Could you copy out the whole listing below line for line, leaving every character as it is?

======== INFORMATION PROVIDED

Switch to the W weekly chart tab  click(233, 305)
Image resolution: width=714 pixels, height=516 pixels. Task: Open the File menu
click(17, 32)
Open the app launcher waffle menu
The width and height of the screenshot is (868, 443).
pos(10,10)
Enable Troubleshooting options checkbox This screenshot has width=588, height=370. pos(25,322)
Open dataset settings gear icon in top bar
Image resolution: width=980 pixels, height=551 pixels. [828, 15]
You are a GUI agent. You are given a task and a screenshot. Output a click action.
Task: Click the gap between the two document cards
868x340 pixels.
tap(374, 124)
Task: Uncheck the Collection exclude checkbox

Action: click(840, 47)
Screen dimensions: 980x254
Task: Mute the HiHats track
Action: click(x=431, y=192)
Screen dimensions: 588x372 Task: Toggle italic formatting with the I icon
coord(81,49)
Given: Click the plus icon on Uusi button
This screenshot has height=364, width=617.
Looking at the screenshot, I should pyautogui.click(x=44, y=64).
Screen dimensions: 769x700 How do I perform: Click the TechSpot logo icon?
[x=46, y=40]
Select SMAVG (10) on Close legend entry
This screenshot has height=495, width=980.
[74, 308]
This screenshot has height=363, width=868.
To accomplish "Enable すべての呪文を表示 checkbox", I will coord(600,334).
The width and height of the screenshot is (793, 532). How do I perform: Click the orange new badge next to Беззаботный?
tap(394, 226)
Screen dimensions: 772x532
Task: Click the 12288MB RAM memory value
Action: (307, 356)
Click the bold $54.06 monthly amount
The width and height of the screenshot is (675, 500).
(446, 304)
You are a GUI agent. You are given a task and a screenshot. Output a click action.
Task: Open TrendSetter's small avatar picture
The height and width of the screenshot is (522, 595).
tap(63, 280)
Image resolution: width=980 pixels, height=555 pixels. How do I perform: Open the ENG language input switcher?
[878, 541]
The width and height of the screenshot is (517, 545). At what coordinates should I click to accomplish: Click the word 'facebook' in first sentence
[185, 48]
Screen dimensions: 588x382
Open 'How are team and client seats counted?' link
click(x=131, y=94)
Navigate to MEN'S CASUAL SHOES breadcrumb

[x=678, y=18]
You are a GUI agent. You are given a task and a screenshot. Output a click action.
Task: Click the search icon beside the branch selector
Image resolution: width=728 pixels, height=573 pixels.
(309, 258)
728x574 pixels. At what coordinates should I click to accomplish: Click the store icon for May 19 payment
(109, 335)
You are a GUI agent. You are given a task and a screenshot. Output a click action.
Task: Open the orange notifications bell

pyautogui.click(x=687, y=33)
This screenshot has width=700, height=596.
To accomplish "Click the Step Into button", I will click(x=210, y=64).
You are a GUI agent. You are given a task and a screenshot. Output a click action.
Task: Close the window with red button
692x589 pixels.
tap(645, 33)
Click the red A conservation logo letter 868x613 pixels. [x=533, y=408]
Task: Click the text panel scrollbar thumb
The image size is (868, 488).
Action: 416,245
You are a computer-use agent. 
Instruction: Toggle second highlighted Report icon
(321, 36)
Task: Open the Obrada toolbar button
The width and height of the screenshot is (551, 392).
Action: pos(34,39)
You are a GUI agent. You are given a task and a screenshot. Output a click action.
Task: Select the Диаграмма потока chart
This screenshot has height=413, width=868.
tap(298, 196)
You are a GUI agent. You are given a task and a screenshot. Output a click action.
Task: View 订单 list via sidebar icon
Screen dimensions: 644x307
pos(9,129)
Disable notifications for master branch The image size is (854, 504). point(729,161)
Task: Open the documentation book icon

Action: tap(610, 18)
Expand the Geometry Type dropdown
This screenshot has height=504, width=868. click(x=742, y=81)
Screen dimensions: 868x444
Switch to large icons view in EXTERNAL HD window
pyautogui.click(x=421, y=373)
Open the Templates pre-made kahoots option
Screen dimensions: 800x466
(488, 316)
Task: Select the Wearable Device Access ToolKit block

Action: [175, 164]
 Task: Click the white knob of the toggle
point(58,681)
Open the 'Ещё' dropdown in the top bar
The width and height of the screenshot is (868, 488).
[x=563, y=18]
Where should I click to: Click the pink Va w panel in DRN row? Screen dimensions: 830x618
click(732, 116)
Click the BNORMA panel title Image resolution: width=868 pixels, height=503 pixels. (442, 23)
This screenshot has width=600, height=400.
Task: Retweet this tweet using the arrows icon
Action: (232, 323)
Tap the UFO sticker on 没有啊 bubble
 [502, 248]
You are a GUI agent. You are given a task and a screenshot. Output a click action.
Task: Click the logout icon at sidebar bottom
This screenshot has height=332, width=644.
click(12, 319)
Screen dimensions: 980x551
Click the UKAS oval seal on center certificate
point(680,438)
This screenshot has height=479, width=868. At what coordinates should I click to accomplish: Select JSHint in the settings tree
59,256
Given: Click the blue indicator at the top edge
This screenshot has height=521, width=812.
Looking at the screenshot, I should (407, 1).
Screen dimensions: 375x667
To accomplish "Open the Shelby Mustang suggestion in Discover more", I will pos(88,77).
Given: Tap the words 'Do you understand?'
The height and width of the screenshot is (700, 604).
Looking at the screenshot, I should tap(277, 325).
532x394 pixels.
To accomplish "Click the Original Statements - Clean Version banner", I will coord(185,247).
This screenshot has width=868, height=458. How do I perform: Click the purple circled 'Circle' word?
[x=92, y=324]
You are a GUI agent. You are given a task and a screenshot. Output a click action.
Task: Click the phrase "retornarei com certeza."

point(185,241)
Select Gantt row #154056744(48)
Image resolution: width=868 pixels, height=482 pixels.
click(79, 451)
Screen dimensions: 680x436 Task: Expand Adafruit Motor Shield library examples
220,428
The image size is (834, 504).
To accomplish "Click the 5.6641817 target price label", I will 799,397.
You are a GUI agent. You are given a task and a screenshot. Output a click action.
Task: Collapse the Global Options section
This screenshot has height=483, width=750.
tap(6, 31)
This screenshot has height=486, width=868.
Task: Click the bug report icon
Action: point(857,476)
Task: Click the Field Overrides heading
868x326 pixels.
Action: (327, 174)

================

§ **EXPECTED ANSWER**:
Switch to the W weekly chart tab  click(233, 305)
Image resolution: width=714 pixels, height=516 pixels. Task: Open the File menu
click(17, 32)
Open the app launcher waffle menu
The width and height of the screenshot is (868, 443).
pos(10,10)
Enable Troubleshooting options checkbox This screenshot has width=588, height=370. pos(25,322)
Open dataset settings gear icon in top bar
Image resolution: width=980 pixels, height=551 pixels. [828, 15]
You are a GUI agent. You are given a task and a screenshot. Output a click action.
Task: Click the gap between the two document cards
868x340 pixels.
tap(374, 124)
Task: Uncheck the Collection exclude checkbox

Action: click(840, 47)
Screen dimensions: 980x254
Task: Mute the HiHats track
Action: click(x=431, y=192)
Screen dimensions: 588x372 Task: Toggle italic formatting with the I icon
coord(81,49)
Given: Click the plus icon on Uusi button
This screenshot has height=364, width=617.
Looking at the screenshot, I should pyautogui.click(x=44, y=64).
Screen dimensions: 769x700 How do I perform: Click the TechSpot logo icon?
[x=46, y=40]
Select SMAVG (10) on Close legend entry
This screenshot has height=495, width=980.
[74, 308]
This screenshot has height=363, width=868.
To accomplish "Enable すべての呪文を表示 checkbox", I will coord(600,334).
The width and height of the screenshot is (793, 532). How do I perform: Click the orange new badge next to Беззаботный?
tap(394, 226)
Screen dimensions: 772x532
Task: Click the 12288MB RAM memory value
Action: (307, 356)
Click the bold $54.06 monthly amount
The width and height of the screenshot is (675, 500).
(446, 304)
You are a GUI agent. You are given a task and a screenshot. Output a click action.
Task: Open TrendSetter's small avatar picture
The height and width of the screenshot is (522, 595).
tap(63, 280)
Image resolution: width=980 pixels, height=555 pixels. How do I perform: Open the ENG language input switcher?
[878, 541]
The width and height of the screenshot is (517, 545). At what coordinates should I click to accomplish: Click the word 'facebook' in first sentence
[185, 48]
Screen dimensions: 588x382
Open 'How are team and client seats counted?' link
click(x=131, y=94)
Navigate to MEN'S CASUAL SHOES breadcrumb

[x=678, y=18]
You are a GUI agent. You are given a task and a screenshot. Output a click action.
Task: Click the search icon beside the branch selector
Image resolution: width=728 pixels, height=573 pixels.
(309, 258)
728x574 pixels. At what coordinates should I click to accomplish: Click the store icon for May 19 payment
(109, 335)
You are a GUI agent. You are given a task and a screenshot. Output a click action.
Task: Open the orange notifications bell

pyautogui.click(x=687, y=33)
This screenshot has width=700, height=596.
To accomplish "Click the Step Into button", I will click(x=210, y=64).
You are a GUI agent. You are given a task and a screenshot. Output a click action.
Task: Close the window with red button
692x589 pixels.
tap(645, 33)
Click the red A conservation logo letter 868x613 pixels. [x=533, y=408]
Task: Click the text panel scrollbar thumb
The image size is (868, 488).
Action: 416,245
You are a computer-use agent. 
Instruction: Toggle second highlighted Report icon
(321, 36)
Task: Open the Obrada toolbar button
The width and height of the screenshot is (551, 392).
Action: pos(34,39)
You are a GUI agent. You are given a task and a screenshot. Output a click action.
Task: Select the Диаграмма потока chart
This screenshot has height=413, width=868.
tap(298, 196)
You are a GUI agent. You are given a task and a screenshot. Output a click action.
Task: View 订单 list via sidebar icon
Screen dimensions: 644x307
pos(9,129)
Disable notifications for master branch The image size is (854, 504). point(729,161)
Task: Open the documentation book icon

Action: tap(610, 18)
Expand the Geometry Type dropdown
This screenshot has height=504, width=868. click(x=742, y=81)
Screen dimensions: 868x444
Switch to large icons view in EXTERNAL HD window
pyautogui.click(x=421, y=373)
Open the Templates pre-made kahoots option
Screen dimensions: 800x466
(488, 316)
Task: Select the Wearable Device Access ToolKit block

Action: [175, 164]
 Task: Click the white knob of the toggle
point(58,681)
Open the 'Ещё' dropdown in the top bar
The width and height of the screenshot is (868, 488).
[x=563, y=18]
Where should I click to: Click the pink Va w panel in DRN row? Screen dimensions: 830x618
click(732, 116)
Click the BNORMA panel title Image resolution: width=868 pixels, height=503 pixels. (442, 23)
This screenshot has width=600, height=400.
Task: Retweet this tweet using the arrows icon
Action: (232, 323)
Tap the UFO sticker on 没有啊 bubble
 [502, 248]
You are a GUI agent. You are given a task and a screenshot. Output a click action.
Task: Click the logout icon at sidebar bottom
This screenshot has height=332, width=644.
click(12, 319)
Screen dimensions: 980x551
Click the UKAS oval seal on center certificate
point(680,438)
This screenshot has height=479, width=868. At what coordinates should I click to accomplish: Select JSHint in the settings tree
59,256
Given: Click the blue indicator at the top edge
This screenshot has height=521, width=812.
Looking at the screenshot, I should (407, 1).
Screen dimensions: 375x667
To accomplish "Open the Shelby Mustang suggestion in Discover more", I will pos(88,77).
Given: Tap the words 'Do you understand?'
The height and width of the screenshot is (700, 604).
Looking at the screenshot, I should tap(277, 325).
532x394 pixels.
To accomplish "Click the Original Statements - Clean Version banner", I will coord(185,247).
This screenshot has width=868, height=458. How do I perform: Click the purple circled 'Circle' word?
[x=92, y=324]
You are a GUI agent. You are given a task and a screenshot. Output a click action.
Task: Click the phrase "retornarei com certeza."

point(185,241)
Select Gantt row #154056744(48)
Image resolution: width=868 pixels, height=482 pixels.
click(79, 451)
Screen dimensions: 680x436 Task: Expand Adafruit Motor Shield library examples
220,428
The image size is (834, 504).
To accomplish "Click the 5.6641817 target price label", I will 799,397.
You are a GUI agent. You are given a task and a screenshot. Output a click action.
Task: Collapse the Global Options section
This screenshot has height=483, width=750.
tap(6, 31)
This screenshot has height=486, width=868.
Task: Click the bug report icon
Action: point(857,476)
Task: Click the Field Overrides heading
868x326 pixels.
Action: (327, 174)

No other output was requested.